→ **Data in this exercise**
+--

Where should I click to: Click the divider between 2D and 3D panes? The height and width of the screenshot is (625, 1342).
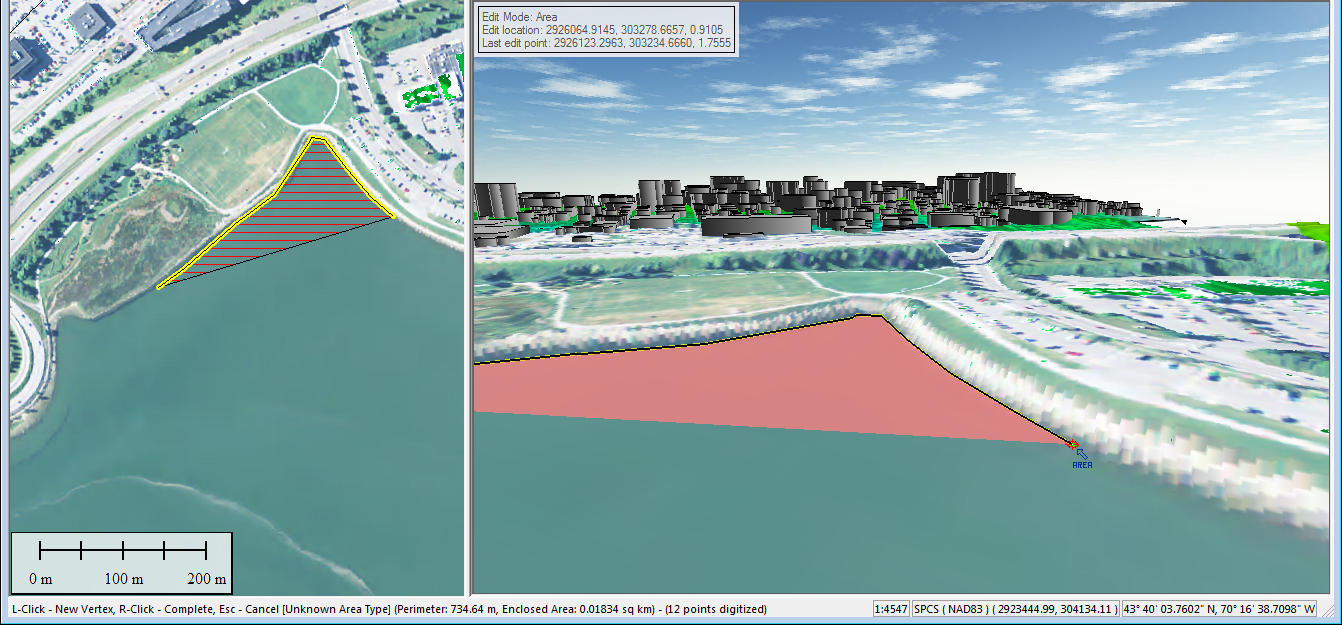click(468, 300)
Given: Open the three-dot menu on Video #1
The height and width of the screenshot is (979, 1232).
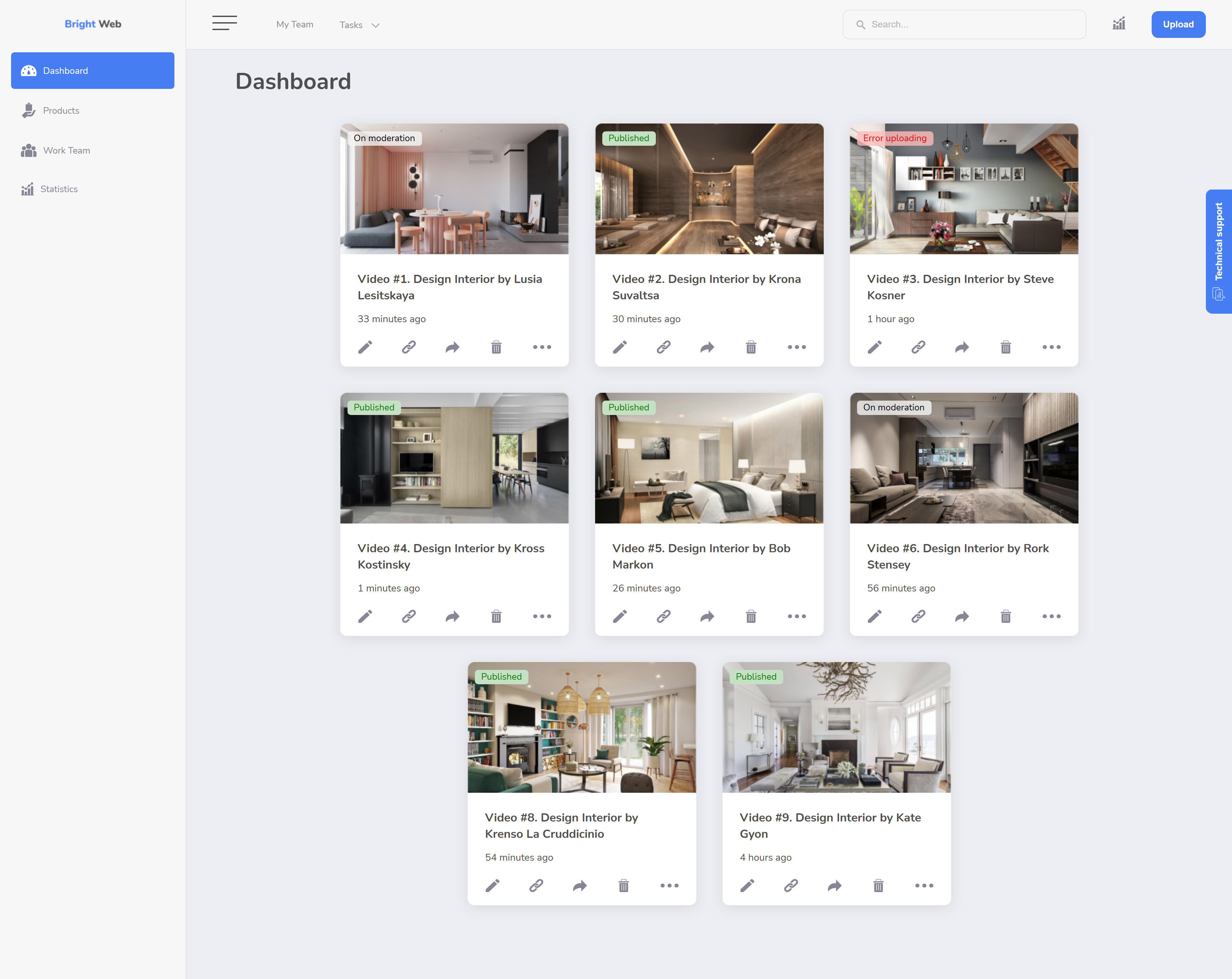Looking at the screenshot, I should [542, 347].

+--

The full text of the data above, exact and without pictures, is what to return.

→ **Result of this task**
Where should I click to: Click the divider between 2D and 3D panes? The height and width of the screenshot is (625, 1342).
click(468, 300)
Given: Open the three-dot menu on Video #1
The height and width of the screenshot is (979, 1232).
Looking at the screenshot, I should [542, 347].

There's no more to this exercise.